USDA Thrifty Plan for a Large Family
While $200 per person (on average) per month may sound like a high grocery bill, especially when you have seven mouths to feed, the family of seven is actually living much more frugally than the family of two when it comes to meals. Redditor KarlsMission spends roughly half as much, per person, as the smaller family.
KarlsMission said they save money by purchasing rice in 25-pound bags and using it as the family’s “main starch.” They also buy staples in bulk each month at Costco.
They wrote: “We’ll have a bill at Costco that is $1000, but that’s a lot of big things that last for a month+. Like we don’t eat a 25lb bag of rice every month, that lasts a few months for sure. We also live rural, so we have to travel to get food, so we tend to try to reduce our trips to as few as possible, so big single purchases vs several smaller ones.”
Since minimizing your trips to the grocery store is one way to save on grocery bills, those monthly Costco runs may help keep their budget in check.
KarlsMission also shared that their family plans to start a garden in the spring, beginning with herbs, and, as time goes on, plant fruit trees and vegetable crops — including beans, carrots, potatoes and peppers that their wife will preserve by canning. That should help reduce the family’s food bills even further below the national average.
Frugal shoppers might aspire to Redditor imhungry4321’s spending habits. This millennial Redditor said they save money by shopping at Aldi and local produce markets, which are open year-round in South Florida.
“I typically buy chicken when it’s on sale at a local butcher/grocery store, and I’ll purchase 20-30LBS and vacuum freeze the chicken. Their sales sometimes include [drum] sticks for 79 cents/lb and $1/lb for chicken breasts,” they wrote.
Imhungry4321 indicated they also save money by batch-cooking and eating the same lunch every day during the work week.
They keep grocery bills even lower by forgoing pricier meats, although they seem to splurge when friends visit. “When my friends come over, I usually make us shrimp, trout or ceviche,” they wrote.
Purchasing locally caught seafood can help keep grocery bills down.
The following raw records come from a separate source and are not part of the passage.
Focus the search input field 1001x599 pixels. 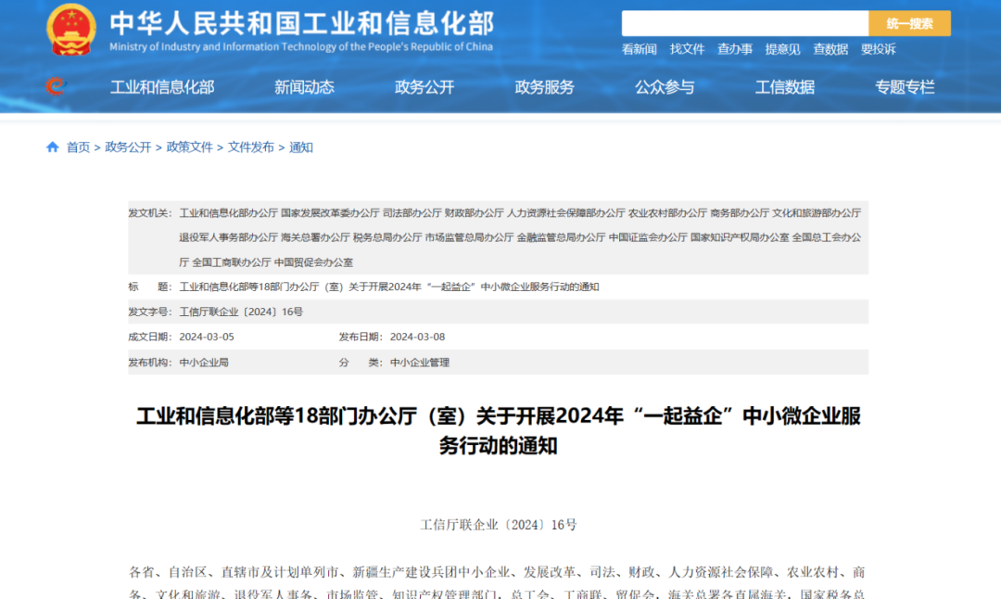tap(744, 24)
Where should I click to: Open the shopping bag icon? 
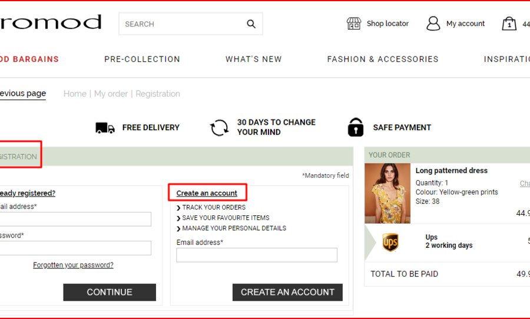pos(509,24)
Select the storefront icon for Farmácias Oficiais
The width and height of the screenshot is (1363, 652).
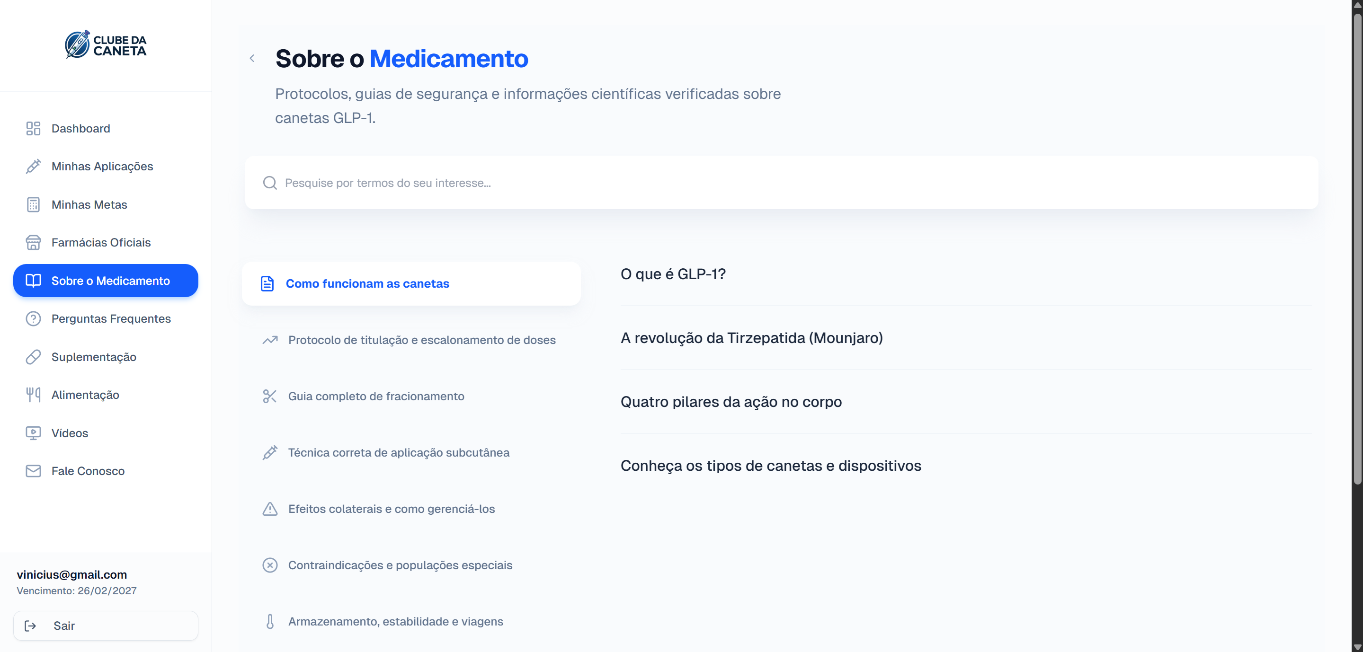(x=33, y=243)
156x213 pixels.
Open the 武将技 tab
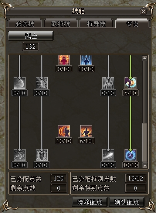click(61, 24)
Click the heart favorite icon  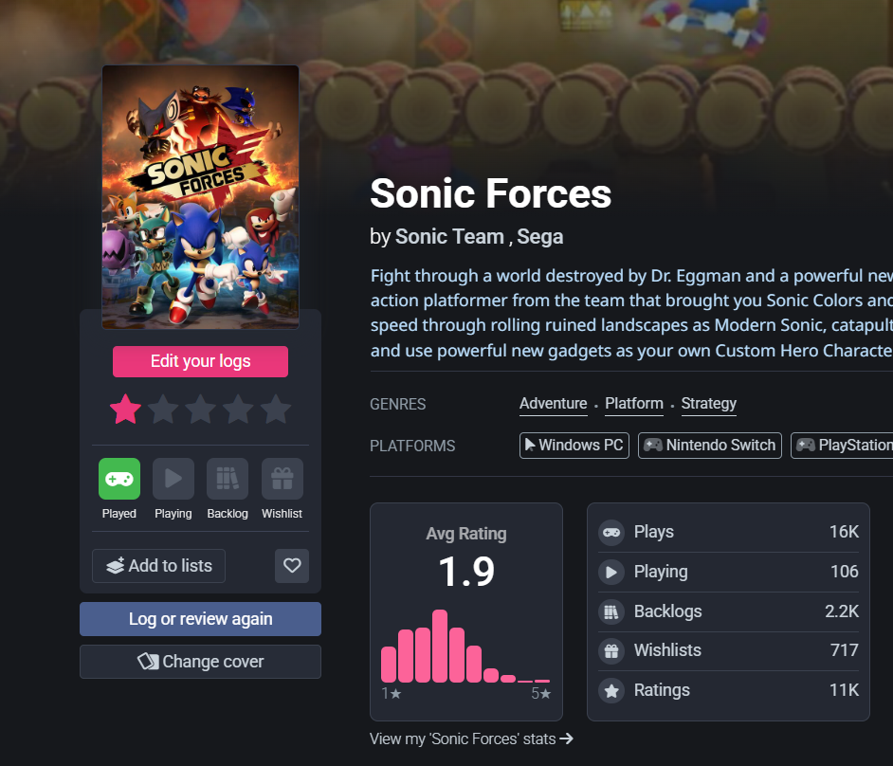(292, 566)
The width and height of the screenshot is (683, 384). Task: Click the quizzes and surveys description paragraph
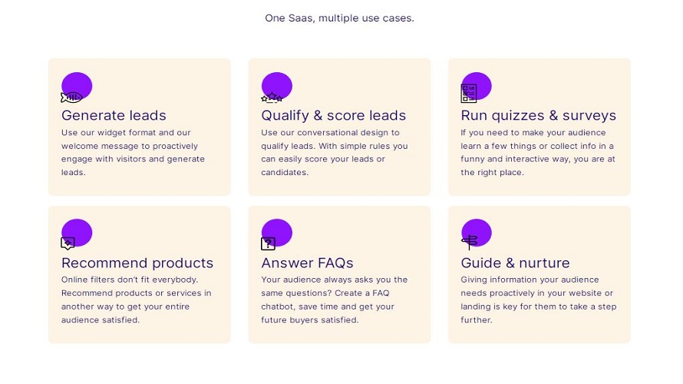(x=537, y=153)
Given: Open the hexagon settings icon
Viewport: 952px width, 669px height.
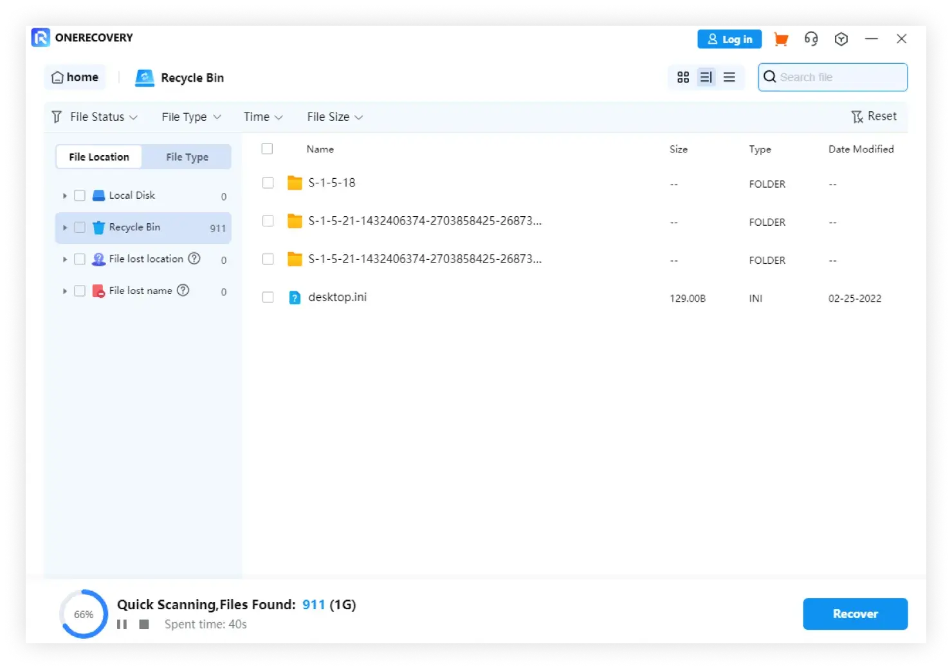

One pound of ceviche can feed four people as a main course, according to Boat-ed. Sam’s Club listed a pound of shrimp ceviche at $7.48 per pound, making it an affordable dish for a crowd.
Other shopping list staples, according to imhungry432, include:
- Tortilla chips (to go with homemade salsa).
- Peanut butter.
The Bottom Line: Saving on Groceries in 2023/2034
If you want to reduce your shopping bills, seek out locally grown produce and shop for local seafood. Avoid pricey beef and pork in favor of chicken. Buy whatever you can in bulk to last for months, provided you have the storage space. Consider cooking lunch in batches for the week based on whatever protein you find on sale.
If you have the time, knowledge, and inclination, you can save a bundle by planting your own garden and canning foods to have during the off-season. Do some research to find out what crops grow best in your climate to maximize your yield.
By speaking with other frugal shoppers, or interacting in Reddit communities, you can also find the best places to shop for deals — and the best foods to buy to last for the month.